[webkit-dev] Atomic read/write operations and thread safety
Maciej Stachowiak
mjs at apple.com
Wed Dec 15 12:14:23 PST 2010
On Dec 15, 2010, at 8:47 AM, Brady Eidson wrote:
>
> On Dec 15, 2010, at 4:28 AM, Steve Block wrote:
>
>> I have a question about whether WebCore code makes assumptions about
>> the atomicity of certain read/write operations.
>>
>> The particular instance I'm interested in is IconDatabase, where
>> m_threadTerminationRequested is written to from the main thread (in
>> close() for example) and read from the DB thread (in
>> syncThreadMainLoop()) without any locking. It looks like the code is
>> written such that there's no particular synchronization requirement in
>> terms of the order in which the value is set and read. But there's a
>> risk of a garbled read in the case of a simultaneous read and write
>> from the two threads.
>>
>> I assume that the lack of locking is an intentional decision, based on
>> the fact that on all relevant architectures, a boolean read/write is
>> atomic?
>
> Correct - or, at least, at the time it was correct.

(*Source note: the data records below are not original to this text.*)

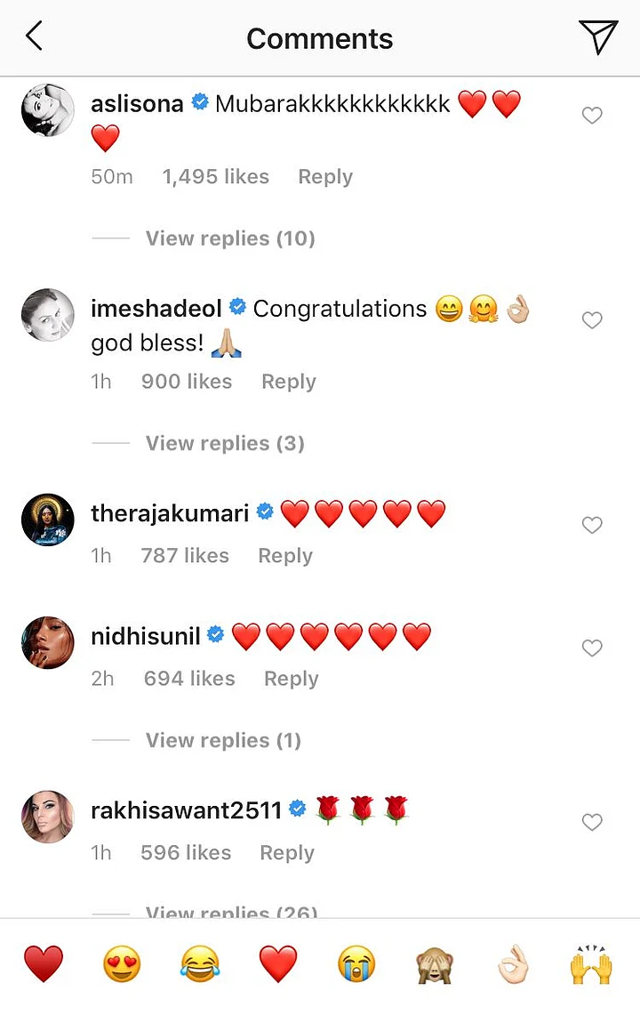The height and width of the screenshot is (1015, 640).
Task: Insert heart-eyes emoji from quick reactions bar
Action: point(122,964)
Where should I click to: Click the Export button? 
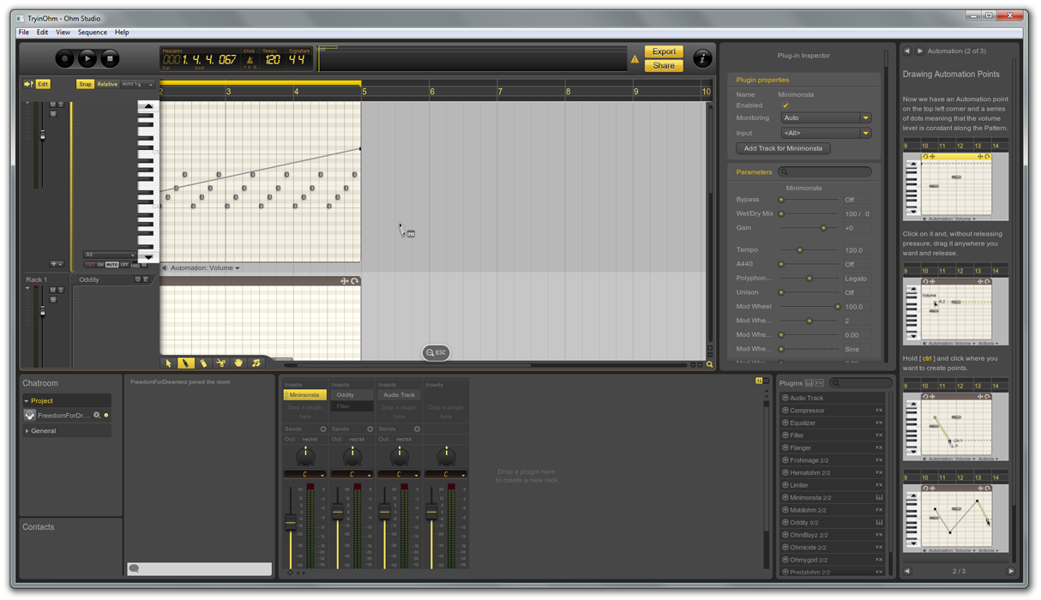pyautogui.click(x=664, y=51)
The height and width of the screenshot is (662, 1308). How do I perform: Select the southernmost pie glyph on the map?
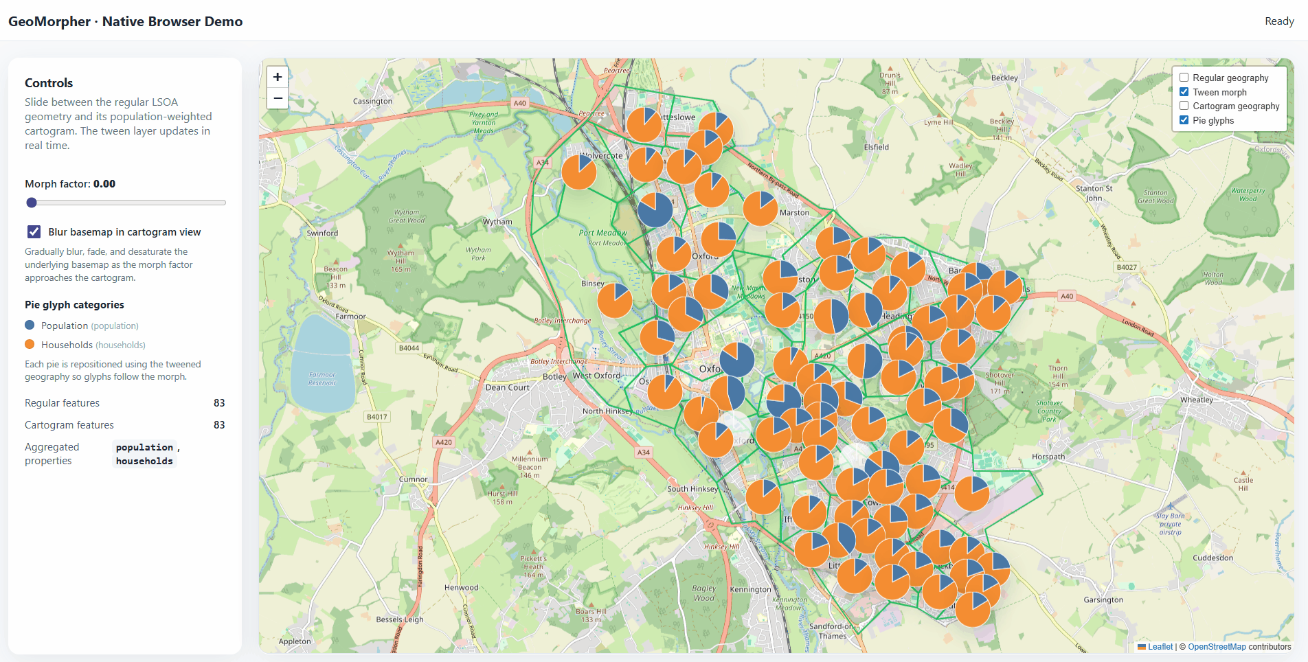coord(973,609)
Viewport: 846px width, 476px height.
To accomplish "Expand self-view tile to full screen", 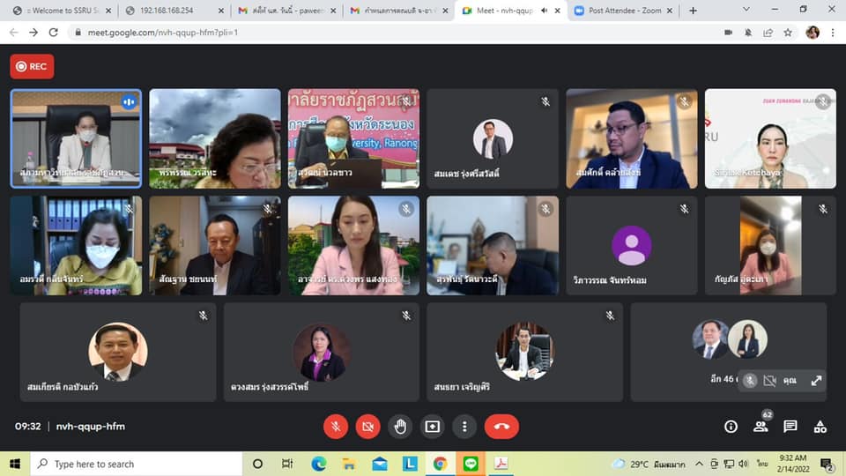I will [816, 380].
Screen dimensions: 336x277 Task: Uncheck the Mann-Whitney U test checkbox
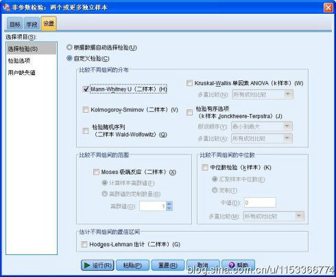point(86,89)
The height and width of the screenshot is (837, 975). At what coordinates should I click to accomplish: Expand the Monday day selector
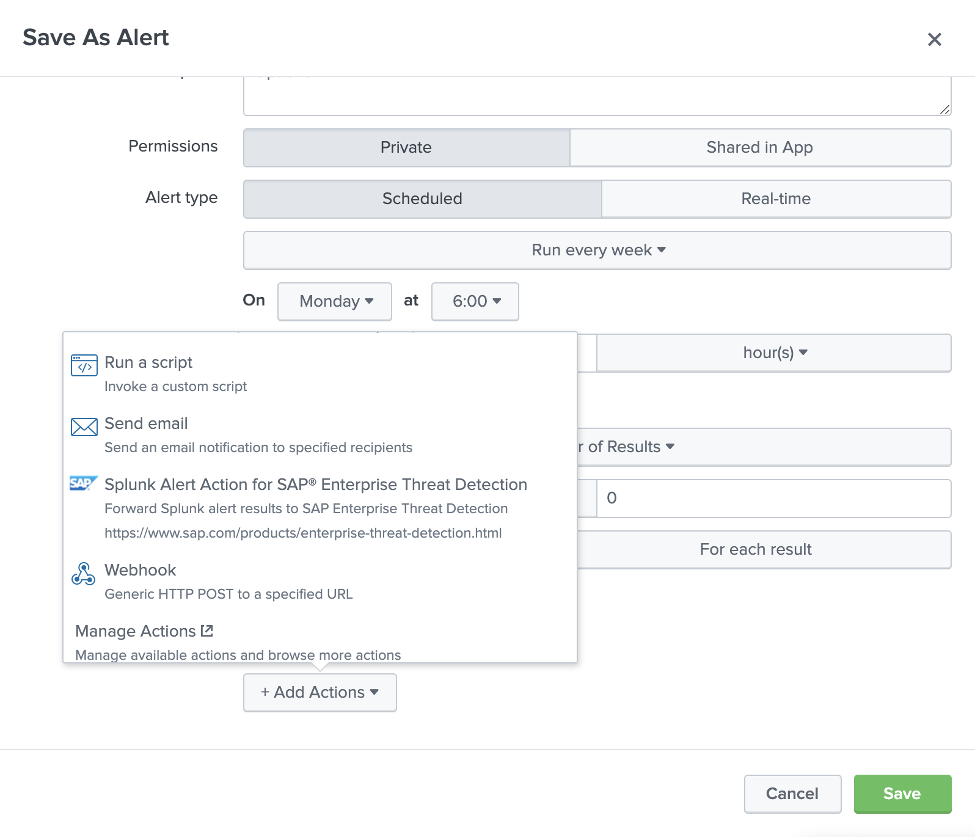tap(335, 301)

Have you discovered a relevant architecture where it is no longer correct?
>
>> Is this a general WebCore policy? It would be great if somebody could
>> confirm this, or point out why I'm wrong.
>
> I wouldn't be surprised if there were other examples of an unprotected thread shared boolean in either WebCore or any platform's WebKit.
>
> I *would* be surprised if there was an example of *any other data type* that was shared between threads unprotected.
>
> That said, I don't think we have any general WebCore policies about multithread practices. There might be value in such a document.
One possibility is to check the perf impact os using atomic read/write primitives; if it doesn't have a performance cost, it might be safer to do it that way.